(Data records)
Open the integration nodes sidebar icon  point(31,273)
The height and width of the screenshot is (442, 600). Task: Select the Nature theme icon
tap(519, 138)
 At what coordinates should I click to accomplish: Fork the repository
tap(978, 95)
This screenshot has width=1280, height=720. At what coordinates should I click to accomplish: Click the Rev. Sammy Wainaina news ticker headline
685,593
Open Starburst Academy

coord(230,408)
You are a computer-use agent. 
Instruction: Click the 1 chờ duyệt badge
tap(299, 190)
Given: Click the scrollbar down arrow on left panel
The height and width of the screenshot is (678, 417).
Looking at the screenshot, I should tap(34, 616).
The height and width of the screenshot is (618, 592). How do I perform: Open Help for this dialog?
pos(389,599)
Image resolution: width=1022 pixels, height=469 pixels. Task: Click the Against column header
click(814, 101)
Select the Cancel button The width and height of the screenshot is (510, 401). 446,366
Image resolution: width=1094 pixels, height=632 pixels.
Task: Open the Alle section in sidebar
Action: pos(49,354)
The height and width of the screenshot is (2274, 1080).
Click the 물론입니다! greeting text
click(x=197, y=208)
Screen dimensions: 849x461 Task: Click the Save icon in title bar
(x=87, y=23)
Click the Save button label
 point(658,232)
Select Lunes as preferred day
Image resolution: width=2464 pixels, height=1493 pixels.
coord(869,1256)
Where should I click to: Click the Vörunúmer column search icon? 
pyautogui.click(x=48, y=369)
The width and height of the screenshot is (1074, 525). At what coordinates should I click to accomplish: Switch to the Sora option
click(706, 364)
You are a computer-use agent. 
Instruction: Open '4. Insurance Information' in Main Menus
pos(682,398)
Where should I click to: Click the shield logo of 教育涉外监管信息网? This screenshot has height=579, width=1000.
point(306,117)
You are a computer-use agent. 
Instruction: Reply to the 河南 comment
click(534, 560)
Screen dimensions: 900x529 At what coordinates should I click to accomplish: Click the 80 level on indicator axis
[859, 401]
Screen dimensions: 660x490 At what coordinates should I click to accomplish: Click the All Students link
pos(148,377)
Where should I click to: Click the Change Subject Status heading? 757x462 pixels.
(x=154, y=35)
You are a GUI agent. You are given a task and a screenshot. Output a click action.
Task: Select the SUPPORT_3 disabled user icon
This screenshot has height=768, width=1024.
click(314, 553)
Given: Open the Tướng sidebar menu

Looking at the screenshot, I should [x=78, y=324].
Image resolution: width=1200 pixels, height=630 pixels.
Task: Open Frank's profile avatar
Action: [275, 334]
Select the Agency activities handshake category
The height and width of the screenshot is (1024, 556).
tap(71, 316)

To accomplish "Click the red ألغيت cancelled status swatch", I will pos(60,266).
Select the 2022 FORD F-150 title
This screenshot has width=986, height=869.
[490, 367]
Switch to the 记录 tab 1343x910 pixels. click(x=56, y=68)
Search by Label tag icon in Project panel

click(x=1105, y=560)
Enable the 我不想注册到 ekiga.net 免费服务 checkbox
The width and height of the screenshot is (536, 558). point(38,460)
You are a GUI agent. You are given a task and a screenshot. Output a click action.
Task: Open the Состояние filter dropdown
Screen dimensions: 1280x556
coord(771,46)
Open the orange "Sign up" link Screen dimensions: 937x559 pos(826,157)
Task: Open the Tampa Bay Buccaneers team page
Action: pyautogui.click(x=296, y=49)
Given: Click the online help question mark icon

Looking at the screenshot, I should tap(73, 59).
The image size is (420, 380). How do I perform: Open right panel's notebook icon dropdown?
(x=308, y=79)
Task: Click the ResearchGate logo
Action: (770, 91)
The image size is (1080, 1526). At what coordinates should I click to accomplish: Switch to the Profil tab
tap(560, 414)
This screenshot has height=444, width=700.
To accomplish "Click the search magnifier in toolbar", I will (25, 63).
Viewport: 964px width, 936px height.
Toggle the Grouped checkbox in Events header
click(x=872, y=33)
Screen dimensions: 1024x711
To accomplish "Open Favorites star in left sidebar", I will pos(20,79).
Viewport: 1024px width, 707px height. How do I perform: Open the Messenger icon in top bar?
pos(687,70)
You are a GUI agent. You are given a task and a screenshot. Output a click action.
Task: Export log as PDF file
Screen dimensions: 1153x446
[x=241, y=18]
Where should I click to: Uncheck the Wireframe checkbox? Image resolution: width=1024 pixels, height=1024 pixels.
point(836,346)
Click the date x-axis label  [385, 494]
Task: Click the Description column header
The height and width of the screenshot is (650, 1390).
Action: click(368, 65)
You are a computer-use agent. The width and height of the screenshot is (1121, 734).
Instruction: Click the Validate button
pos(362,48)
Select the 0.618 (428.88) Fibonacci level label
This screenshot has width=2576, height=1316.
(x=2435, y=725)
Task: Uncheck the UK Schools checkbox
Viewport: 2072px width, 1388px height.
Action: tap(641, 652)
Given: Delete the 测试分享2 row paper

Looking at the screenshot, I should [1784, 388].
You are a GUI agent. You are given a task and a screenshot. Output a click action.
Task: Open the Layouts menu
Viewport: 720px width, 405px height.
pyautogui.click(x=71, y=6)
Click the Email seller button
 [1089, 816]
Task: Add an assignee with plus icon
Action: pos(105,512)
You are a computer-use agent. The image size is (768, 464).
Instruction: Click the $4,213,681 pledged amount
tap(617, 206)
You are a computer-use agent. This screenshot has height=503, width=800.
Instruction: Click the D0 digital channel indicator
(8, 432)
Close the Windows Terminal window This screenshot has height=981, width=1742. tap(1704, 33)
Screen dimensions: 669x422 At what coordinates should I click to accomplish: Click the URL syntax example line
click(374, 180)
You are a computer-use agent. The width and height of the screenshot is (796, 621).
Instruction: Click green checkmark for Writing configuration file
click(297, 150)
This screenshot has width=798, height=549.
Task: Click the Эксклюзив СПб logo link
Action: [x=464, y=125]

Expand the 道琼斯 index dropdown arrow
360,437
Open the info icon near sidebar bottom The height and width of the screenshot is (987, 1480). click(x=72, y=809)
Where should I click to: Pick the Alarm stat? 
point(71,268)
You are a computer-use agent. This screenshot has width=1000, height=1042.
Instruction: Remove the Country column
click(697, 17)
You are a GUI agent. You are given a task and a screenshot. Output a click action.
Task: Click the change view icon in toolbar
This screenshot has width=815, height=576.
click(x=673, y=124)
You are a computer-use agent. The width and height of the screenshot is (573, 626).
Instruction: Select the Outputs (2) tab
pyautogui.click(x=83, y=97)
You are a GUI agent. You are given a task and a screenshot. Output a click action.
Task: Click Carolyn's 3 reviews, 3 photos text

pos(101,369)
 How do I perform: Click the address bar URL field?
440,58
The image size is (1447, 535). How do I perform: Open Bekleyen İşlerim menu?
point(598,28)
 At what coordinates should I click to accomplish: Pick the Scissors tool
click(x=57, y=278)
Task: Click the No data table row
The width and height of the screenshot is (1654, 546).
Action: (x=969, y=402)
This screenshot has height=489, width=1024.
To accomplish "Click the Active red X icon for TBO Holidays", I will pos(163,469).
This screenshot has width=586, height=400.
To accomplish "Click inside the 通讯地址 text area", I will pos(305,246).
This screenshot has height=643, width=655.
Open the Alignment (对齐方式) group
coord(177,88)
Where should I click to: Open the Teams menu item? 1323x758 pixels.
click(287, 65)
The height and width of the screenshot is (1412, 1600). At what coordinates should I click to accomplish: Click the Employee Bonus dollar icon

### Your assignment
Write out the entries verbatim, all of them.

### Worked solution
Open the integration nodes sidebar icon  point(31,273)
The height and width of the screenshot is (442, 600). Task: Select the Nature theme icon
tap(519, 138)
 At what coordinates should I click to accomplish: Fork the repository
tap(978, 95)
This screenshot has width=1280, height=720. At what coordinates should I click to accomplish: Click the Rev. Sammy Wainaina news ticker headline
685,593
Open Starburst Academy

coord(230,408)
You are a computer-use agent. 
Instruction: Click the 1 chờ duyệt badge
tap(299, 190)
Given: Click the scrollbar down arrow on left panel
The height and width of the screenshot is (678, 417).
Looking at the screenshot, I should tap(34, 616).
The height and width of the screenshot is (618, 592). How do I perform: Open Help for this dialog?
pos(389,599)
Image resolution: width=1022 pixels, height=469 pixels. Task: Click the Against column header
click(814, 101)
Select the Cancel button The width and height of the screenshot is (510, 401). 446,366
Image resolution: width=1094 pixels, height=632 pixels.
Task: Open the Alle section in sidebar
Action: pos(49,354)
The height and width of the screenshot is (2274, 1080).
Click the 물론입니다! greeting text
click(x=197, y=208)
Screen dimensions: 849x461 Task: Click the Save icon in title bar
(x=87, y=23)
Click the Save button label
 point(658,232)
Select Lunes as preferred day
Image resolution: width=2464 pixels, height=1493 pixels.
coord(869,1256)
Where should I click to: Click the Vörunúmer column search icon? 
pyautogui.click(x=48, y=369)
The width and height of the screenshot is (1074, 525). At what coordinates should I click to accomplish: Switch to the Sora option
click(706, 364)
You are a computer-use agent. 
Instruction: Open '4. Insurance Information' in Main Menus
pos(682,398)
Where should I click to: Click the shield logo of 教育涉外监管信息网? This screenshot has height=579, width=1000.
point(306,117)
You are a computer-use agent. 
Instruction: Reply to the 河南 comment
click(534, 560)
Screen dimensions: 900x529 At what coordinates should I click to accomplish: Click the 80 level on indicator axis
[859, 401]
Screen dimensions: 660x490 At what coordinates should I click to accomplish: Click the All Students link
pos(148,377)
Where should I click to: Click the Change Subject Status heading? 757x462 pixels.
(x=154, y=35)
You are a GUI agent. You are given a task and a screenshot. Output a click action.
Task: Select the SUPPORT_3 disabled user icon
This screenshot has height=768, width=1024.
click(314, 553)
Given: Open the Tướng sidebar menu

Looking at the screenshot, I should [x=78, y=324].
Image resolution: width=1200 pixels, height=630 pixels.
Task: Open Frank's profile avatar
Action: [275, 334]
Select the Agency activities handshake category
The height and width of the screenshot is (1024, 556).
tap(71, 316)

To accomplish "Click the red ألغيت cancelled status swatch", I will pos(60,266).
Select the 2022 FORD F-150 title
This screenshot has width=986, height=869.
[490, 367]
Switch to the 记录 tab 1343x910 pixels. click(x=56, y=68)
Search by Label tag icon in Project panel

click(x=1105, y=560)
Enable the 我不想注册到 ekiga.net 免费服务 checkbox
The width and height of the screenshot is (536, 558). point(38,460)
You are a GUI agent. You are given a task and a screenshot. Output a click action.
Task: Open the Состояние filter dropdown
Screen dimensions: 1280x556
coord(771,46)
Open the orange "Sign up" link Screen dimensions: 937x559 pos(826,157)
Task: Open the Tampa Bay Buccaneers team page
Action: pyautogui.click(x=296, y=49)
Given: Click the online help question mark icon

Looking at the screenshot, I should tap(73, 59).
The image size is (420, 380). How do I perform: Open right panel's notebook icon dropdown?
(x=308, y=79)
Task: Click the ResearchGate logo
Action: (770, 91)
The image size is (1080, 1526). At what coordinates should I click to accomplish: Switch to the Profil tab
tap(560, 414)
This screenshot has height=444, width=700.
To accomplish "Click the search magnifier in toolbar", I will (25, 63).
Viewport: 964px width, 936px height.
Toggle the Grouped checkbox in Events header
click(x=872, y=33)
Screen dimensions: 1024x711
To accomplish "Open Favorites star in left sidebar", I will pos(20,79).
Viewport: 1024px width, 707px height. How do I perform: Open the Messenger icon in top bar?
pos(687,70)
You are a GUI agent. You are given a task and a screenshot. Output a click action.
Task: Export log as PDF file
Screen dimensions: 1153x446
[x=241, y=18]
Where should I click to: Uncheck the Wireframe checkbox? Image resolution: width=1024 pixels, height=1024 pixels.
point(836,346)
Click the date x-axis label  [385, 494]
Task: Click the Description column header
The height and width of the screenshot is (650, 1390).
Action: click(368, 65)
You are a computer-use agent. The width and height of the screenshot is (1121, 734).
Instruction: Click the Validate button
pos(362,48)
Select the 0.618 (428.88) Fibonacci level label
This screenshot has width=2576, height=1316.
(x=2435, y=725)
Task: Uncheck the UK Schools checkbox
Viewport: 2072px width, 1388px height.
Action: tap(641, 652)
Given: Delete the 测试分享2 row paper

Looking at the screenshot, I should [1784, 388].
You are a GUI agent. You are given a task and a screenshot. Output a click action.
Task: Open the Layouts menu
Viewport: 720px width, 405px height.
pyautogui.click(x=71, y=6)
Click the Email seller button
 [1089, 816]
Task: Add an assignee with plus icon
Action: pos(105,512)
You are a computer-use agent. The image size is (768, 464).
Instruction: Click the $4,213,681 pledged amount
tap(617, 206)
You are a computer-use agent. This screenshot has height=503, width=800.
Instruction: Click the D0 digital channel indicator
(8, 432)
Close the Windows Terminal window This screenshot has height=981, width=1742. tap(1704, 33)
Screen dimensions: 669x422 At what coordinates should I click to accomplish: Click the URL syntax example line
click(374, 180)
You are a computer-use agent. The width and height of the screenshot is (796, 621).
Instruction: Click green checkmark for Writing configuration file
click(297, 150)
This screenshot has width=798, height=549.
Task: Click the Эксклюзив СПб logo link
Action: [x=464, y=125]

Expand the 道琼斯 index dropdown arrow
360,437
Open the info icon near sidebar bottom The height and width of the screenshot is (987, 1480). click(x=72, y=809)
Where should I click to: Pick the Alarm stat? 
point(71,268)
You are a computer-use agent. This screenshot has width=1000, height=1042.
Instruction: Remove the Country column
click(697, 17)
You are a GUI agent. You are given a task and a screenshot. Output a click action.
Task: Click the change view icon in toolbar
This screenshot has width=815, height=576.
click(x=673, y=124)
You are a computer-use agent. The width and height of the screenshot is (573, 626).
Instruction: Select the Outputs (2) tab
pyautogui.click(x=83, y=97)
You are a GUI agent. You are given a task and a screenshot. Output a click action.
Task: Click Carolyn's 3 reviews, 3 photos text

pos(101,369)
 How do I perform: Click the address bar URL field?
440,58
The image size is (1447, 535). How do I perform: Open Bekleyen İşlerim menu?
point(598,28)
 At what coordinates should I click to accomplish: Pick the Scissors tool
click(x=57, y=278)
Task: Click the No data table row
The width and height of the screenshot is (1654, 546).
Action: (x=969, y=402)
This screenshot has height=489, width=1024.
To accomplish "Click the Active red X icon for TBO Holidays", I will pos(163,469).
This screenshot has width=586, height=400.
To accomplish "Click inside the 通讯地址 text area", I will pos(305,246).
This screenshot has height=643, width=655.
Open the Alignment (对齐方式) group
coord(177,88)
Where should I click to: Open the Teams menu item? 1323x758 pixels.
click(287, 65)
The height and width of the screenshot is (1412, 1600). At what coordinates should I click to accomplish: Click the Employee Bonus dollar icon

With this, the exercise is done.